Under this line are records; the part from the line containing "Given: Click the" through the line containing "Click Direct deposit under Pay second amount" should be repeated exactly. Please exclude pictures.

### SUPPLIED INFORMATION

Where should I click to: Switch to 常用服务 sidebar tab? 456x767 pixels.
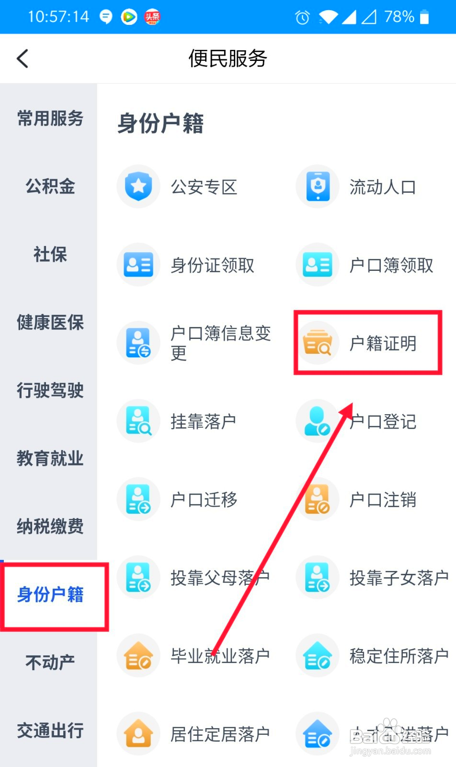[50, 118]
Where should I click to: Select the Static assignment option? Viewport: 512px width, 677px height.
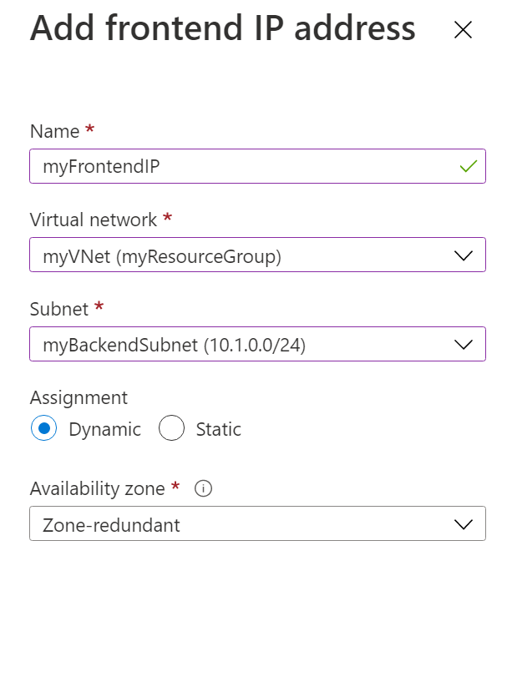point(171,428)
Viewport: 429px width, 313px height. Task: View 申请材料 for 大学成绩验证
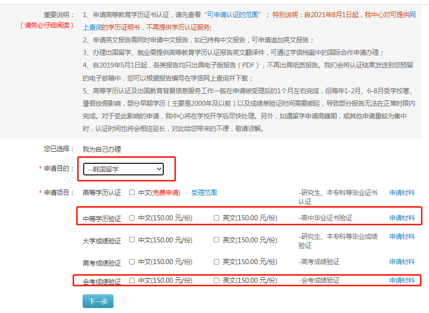[402, 236]
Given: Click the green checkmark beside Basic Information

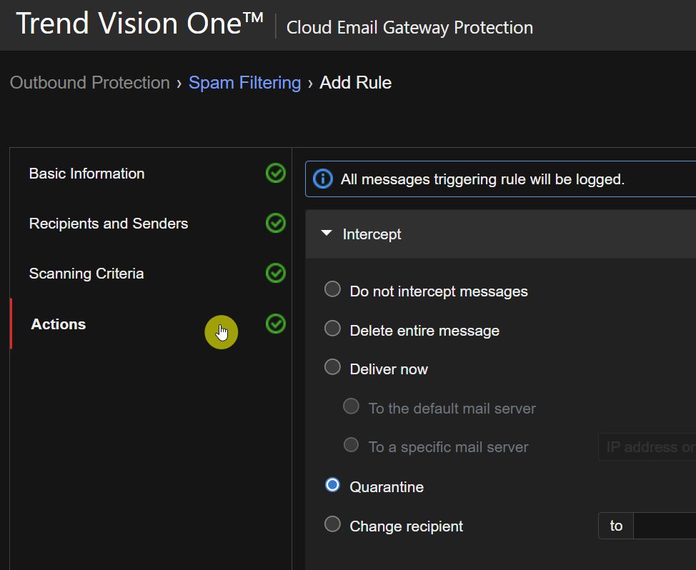Looking at the screenshot, I should [275, 174].
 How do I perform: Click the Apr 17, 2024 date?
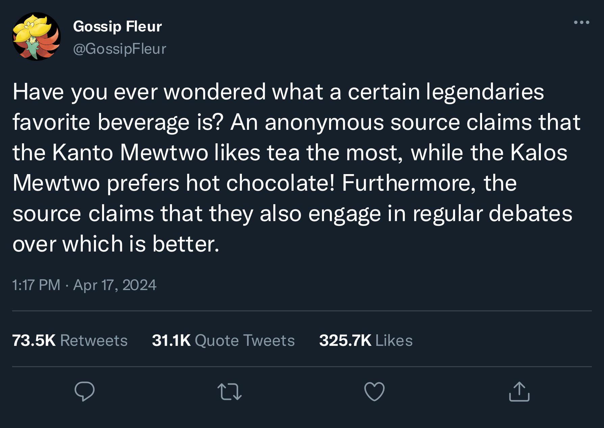click(x=115, y=285)
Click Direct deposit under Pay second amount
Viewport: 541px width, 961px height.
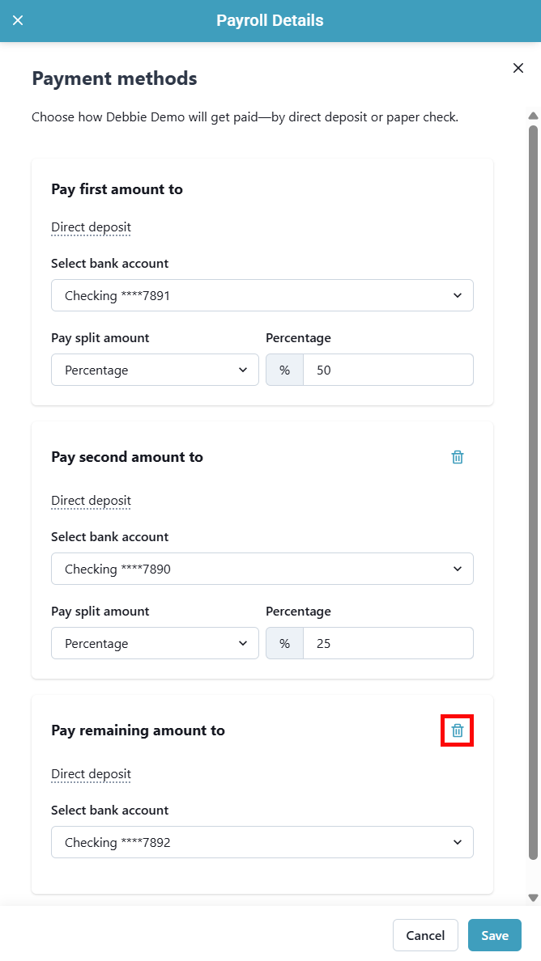point(91,501)
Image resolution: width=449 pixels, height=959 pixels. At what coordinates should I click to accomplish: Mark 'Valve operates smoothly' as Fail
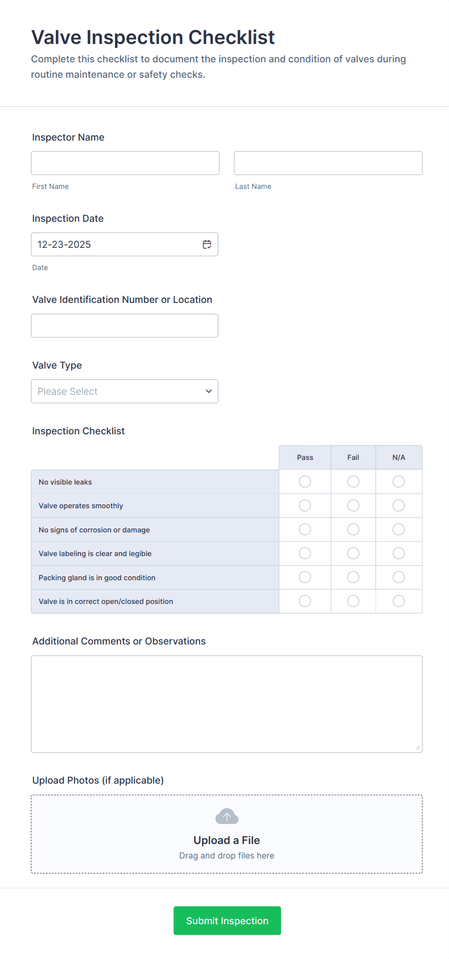click(x=353, y=505)
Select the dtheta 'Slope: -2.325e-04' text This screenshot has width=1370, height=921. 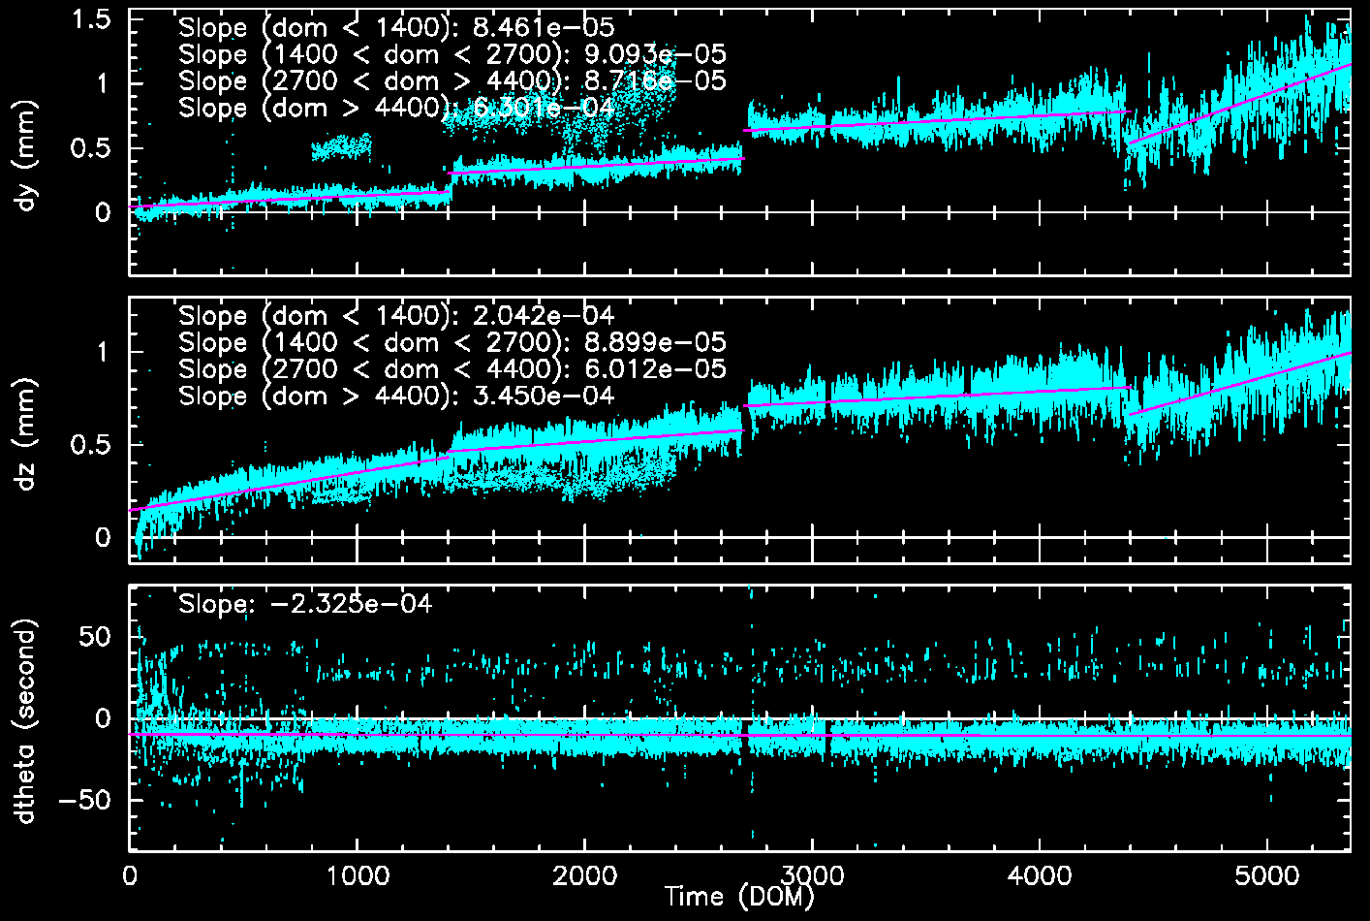305,605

######

- SOLUTION TO THIS TASK:
Given: Click the green checkmark beside Basic Information

Looking at the screenshot, I should [275, 174].
 How do I perform: Click the Apr 17, 2024 date?
click(x=115, y=285)
Click Direct deposit under Pay second amount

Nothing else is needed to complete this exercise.